[START Exercise material]
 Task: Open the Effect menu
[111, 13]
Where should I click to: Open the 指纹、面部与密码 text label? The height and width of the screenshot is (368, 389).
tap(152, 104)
[END Exercise material]
[START Exercise material]
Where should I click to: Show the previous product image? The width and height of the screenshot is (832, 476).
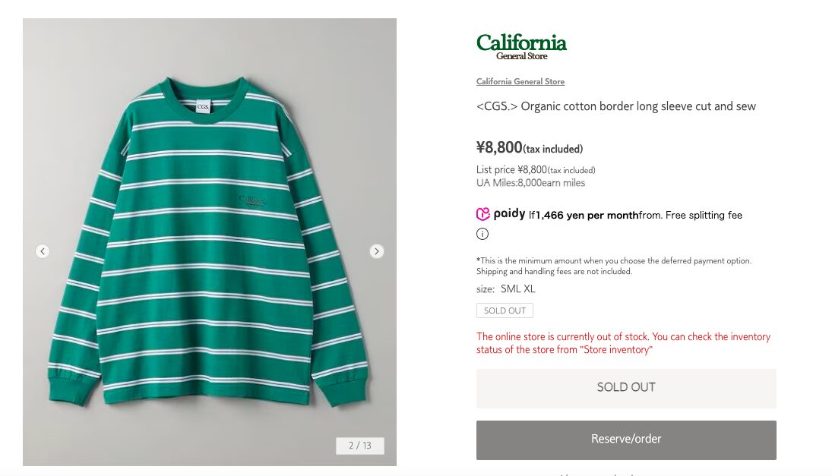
[END Exercise material]
[Goal] Please echo the records from the line with "Task: Open the Effect menu" up to and including the line with "tap(152, 104)", unchanged.

[Full response]
 Task: Open the Effect menu
[111, 13]
Where should I click to: Open the 指纹、面部与密码 text label? The height and width of the screenshot is (368, 389).
tap(152, 104)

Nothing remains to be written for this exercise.